Would you print each of the entries below precisely as given?

##############################

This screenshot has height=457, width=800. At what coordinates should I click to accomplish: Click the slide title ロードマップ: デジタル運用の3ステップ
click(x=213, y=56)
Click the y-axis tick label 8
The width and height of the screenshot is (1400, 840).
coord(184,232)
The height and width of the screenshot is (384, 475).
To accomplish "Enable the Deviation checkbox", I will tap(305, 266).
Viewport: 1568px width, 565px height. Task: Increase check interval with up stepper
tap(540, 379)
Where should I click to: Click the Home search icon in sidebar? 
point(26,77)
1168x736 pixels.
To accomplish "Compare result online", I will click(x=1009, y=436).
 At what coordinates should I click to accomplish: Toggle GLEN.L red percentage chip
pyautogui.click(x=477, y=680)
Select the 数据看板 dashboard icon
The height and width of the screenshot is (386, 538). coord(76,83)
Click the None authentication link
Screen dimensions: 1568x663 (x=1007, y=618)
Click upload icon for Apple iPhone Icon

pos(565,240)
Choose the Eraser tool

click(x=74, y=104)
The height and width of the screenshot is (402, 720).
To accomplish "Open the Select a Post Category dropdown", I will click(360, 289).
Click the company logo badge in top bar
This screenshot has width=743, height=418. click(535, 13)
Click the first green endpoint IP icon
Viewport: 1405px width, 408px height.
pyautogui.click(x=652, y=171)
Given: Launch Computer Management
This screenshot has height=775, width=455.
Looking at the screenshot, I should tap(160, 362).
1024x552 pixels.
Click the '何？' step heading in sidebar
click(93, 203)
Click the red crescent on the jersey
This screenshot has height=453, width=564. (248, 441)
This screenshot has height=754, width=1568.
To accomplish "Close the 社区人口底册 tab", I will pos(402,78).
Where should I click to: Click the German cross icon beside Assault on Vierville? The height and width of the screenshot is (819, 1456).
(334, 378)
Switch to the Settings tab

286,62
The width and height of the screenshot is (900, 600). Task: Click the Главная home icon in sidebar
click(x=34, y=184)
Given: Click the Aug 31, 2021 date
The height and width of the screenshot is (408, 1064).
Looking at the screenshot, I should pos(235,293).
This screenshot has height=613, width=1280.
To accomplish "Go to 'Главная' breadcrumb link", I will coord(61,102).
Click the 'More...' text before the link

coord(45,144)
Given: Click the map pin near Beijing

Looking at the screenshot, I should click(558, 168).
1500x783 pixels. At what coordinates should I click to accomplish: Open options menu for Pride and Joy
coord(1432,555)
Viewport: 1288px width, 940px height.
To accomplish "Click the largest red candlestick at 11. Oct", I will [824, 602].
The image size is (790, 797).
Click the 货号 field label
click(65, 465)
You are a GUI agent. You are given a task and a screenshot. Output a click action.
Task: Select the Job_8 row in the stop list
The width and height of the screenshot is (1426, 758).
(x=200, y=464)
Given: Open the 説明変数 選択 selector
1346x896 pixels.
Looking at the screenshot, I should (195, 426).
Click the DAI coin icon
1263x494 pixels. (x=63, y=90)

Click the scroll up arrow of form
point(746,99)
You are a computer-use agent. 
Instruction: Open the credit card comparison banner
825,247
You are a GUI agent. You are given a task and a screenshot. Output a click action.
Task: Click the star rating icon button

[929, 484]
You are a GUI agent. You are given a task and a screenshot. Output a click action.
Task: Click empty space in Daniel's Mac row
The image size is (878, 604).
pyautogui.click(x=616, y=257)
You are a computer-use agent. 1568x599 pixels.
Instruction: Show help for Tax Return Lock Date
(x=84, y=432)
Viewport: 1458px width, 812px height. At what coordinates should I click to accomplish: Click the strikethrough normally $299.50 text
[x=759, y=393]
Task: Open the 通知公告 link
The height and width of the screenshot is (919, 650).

##############################

Solution:
This screenshot has height=457, width=800. At what coordinates should I click to accomplish: Click the slide title ロードマップ: デジタル運用の3ステップ
click(x=213, y=56)
Click the y-axis tick label 8
The width and height of the screenshot is (1400, 840).
coord(184,232)
The height and width of the screenshot is (384, 475).
To accomplish "Enable the Deviation checkbox", I will tap(305, 266).
Viewport: 1568px width, 565px height. Task: Increase check interval with up stepper
tap(540, 379)
Where should I click to: Click the Home search icon in sidebar? 
point(26,77)
1168x736 pixels.
To accomplish "Compare result online", I will click(x=1009, y=436).
 At what coordinates should I click to accomplish: Toggle GLEN.L red percentage chip
pyautogui.click(x=477, y=680)
Select the 数据看板 dashboard icon
The height and width of the screenshot is (386, 538). coord(76,83)
Click the None authentication link
Screen dimensions: 1568x663 (x=1007, y=618)
Click upload icon for Apple iPhone Icon

pos(565,240)
Choose the Eraser tool

click(x=74, y=104)
The height and width of the screenshot is (402, 720).
To accomplish "Open the Select a Post Category dropdown", I will click(360, 289).
Click the company logo badge in top bar
This screenshot has width=743, height=418. click(535, 13)
Click the first green endpoint IP icon
Viewport: 1405px width, 408px height.
pyautogui.click(x=652, y=171)
Given: Launch Computer Management
This screenshot has height=775, width=455.
Looking at the screenshot, I should tap(160, 362).
1024x552 pixels.
Click the '何？' step heading in sidebar
click(93, 203)
Click the red crescent on the jersey
This screenshot has height=453, width=564. (248, 441)
This screenshot has height=754, width=1568.
To accomplish "Close the 社区人口底册 tab", I will pos(402,78).
Where should I click to: Click the German cross icon beside Assault on Vierville? The height and width of the screenshot is (819, 1456).
(334, 378)
Switch to the Settings tab

286,62
The width and height of the screenshot is (900, 600). Task: Click the Главная home icon in sidebar
click(x=34, y=184)
Given: Click the Aug 31, 2021 date
The height and width of the screenshot is (408, 1064).
Looking at the screenshot, I should pos(235,293).
This screenshot has height=613, width=1280.
To accomplish "Go to 'Главная' breadcrumb link", I will coord(61,102).
Click the 'More...' text before the link

coord(45,144)
Given: Click the map pin near Beijing

Looking at the screenshot, I should click(558, 168).
1500x783 pixels. At what coordinates should I click to accomplish: Open options menu for Pride and Joy
coord(1432,555)
Viewport: 1288px width, 940px height.
To accomplish "Click the largest red candlestick at 11. Oct", I will [824, 602].
The image size is (790, 797).
Click the 货号 field label
click(65, 465)
You are a GUI agent. You are given a task and a screenshot. Output a click action.
Task: Select the Job_8 row in the stop list
The width and height of the screenshot is (1426, 758).
(x=200, y=464)
Given: Open the 説明変数 選択 selector
1346x896 pixels.
Looking at the screenshot, I should (195, 426).
Click the DAI coin icon
1263x494 pixels. (x=63, y=90)

Click the scroll up arrow of form
point(746,99)
You are a computer-use agent. 
Instruction: Open the credit card comparison banner
825,247
You are a GUI agent. You are given a task and a screenshot. Output a click action.
Task: Click the star rating icon button

[929, 484]
You are a GUI agent. You are given a task and a screenshot. Output a click action.
Task: Click empty space in Daniel's Mac row
The image size is (878, 604).
pyautogui.click(x=616, y=257)
You are a computer-use agent. 1568x599 pixels.
Instruction: Show help for Tax Return Lock Date
(x=84, y=432)
Viewport: 1458px width, 812px height. At what coordinates should I click to accomplish: Click the strikethrough normally $299.50 text
[x=759, y=393]
Task: Open the 通知公告 link
The height and width of the screenshot is (919, 650).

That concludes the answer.